Et vous, son bras droit, cela vous est égal que le duc de Florence soit le préfet de Charles-Quint, le commissaire civil du pape, comme Baccio est son commissaire religieux ? Cela vous est égal, à vous, frère de mon Laurent, que notre soleil, à nous, promène sur la citadelle des ombres allemandes ? que César parle ici dans toutes les bouches ? que la débauche serve d’entremetteuse à l’esclavage, et secoue ses grelots sur les sanglots du peuple ? Ah ! le clergé sonnerait au besoin toutes ses cloches pour en étouffer le bruit et pour réveiller l’aigle impérial, s’il s’endormait sur nos pauvres toits.
Elle sort.
Le Cardinal, seul, soulève la tapisserie et appelle à voix basse.
Agnolo !
Entre un page.
Quoi de nouveau aujourd’hui ?
Agnolo.
Cette lettre, monseigneur.
Le Cardinal.
Donne-la-moi.
Agnolo.
Hélas ! Éminence, c’est un péché.
Le Cardinal.
Rien n’est un péché quand on obéit à un prêtre de l’Église romaine.
Agnolo remet la lettre.
Cela est comique d’entendre les fureurs de cette pauvre marquise, et de la voir courir à un rendez-vous d’amour avec le cher tyran, toute baignée de larmes républicaines.

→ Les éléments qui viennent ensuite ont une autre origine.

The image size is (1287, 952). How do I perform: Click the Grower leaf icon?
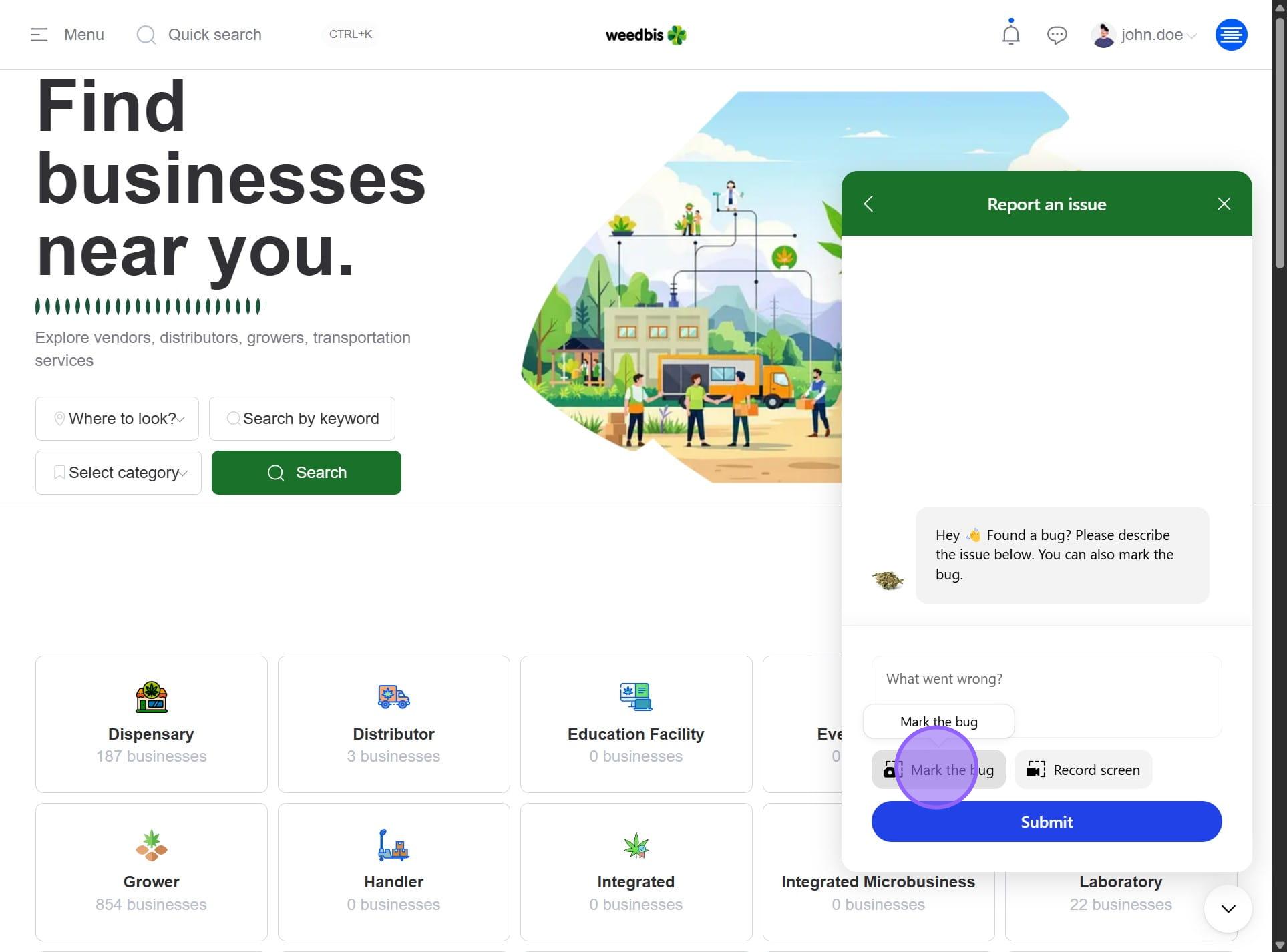tap(152, 845)
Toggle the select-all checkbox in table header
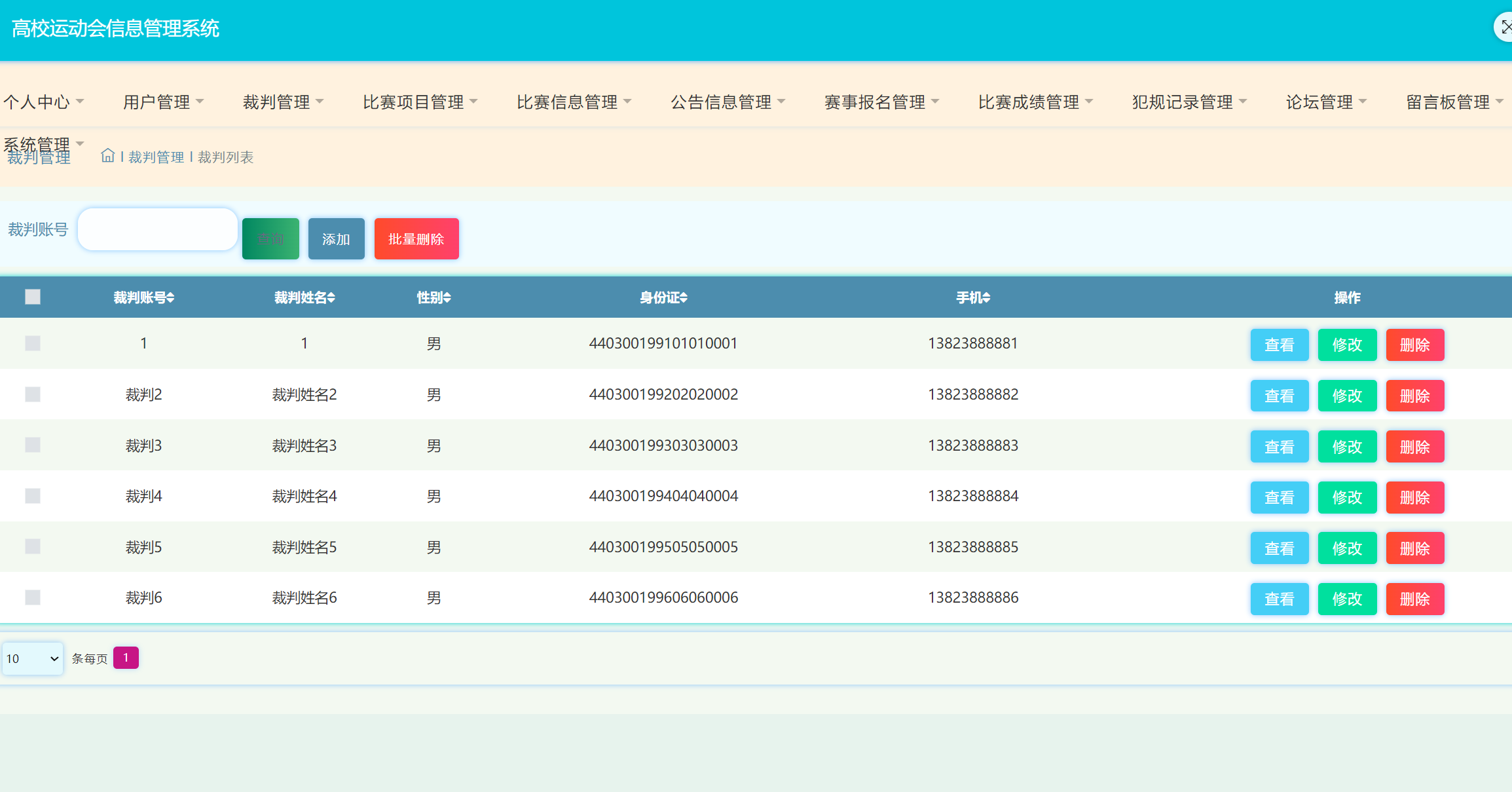 tap(33, 297)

Il ouvre la lettre et lit.
« Ou vous serez à moi, ou vous aurez fait mon malheur, le vôtre, et celui de nos deux maisons. »
Le style du duc est laconique, mais il ne manque pas d’énergie. Que la marquise soit convaincue ou non, voilà le difficile à savoir. Deux mois de cour presque assidue, c’est beaucoup pour Alexandre ; ce doit être assez pour Ricciarda Cibo.
Il rend la lettre au page.
Remets cela chez ta maîtresse ; tu es toujours muet, n’est-ce pas ? Compte sur moi.
Il lui donne sa main à baiser et sort.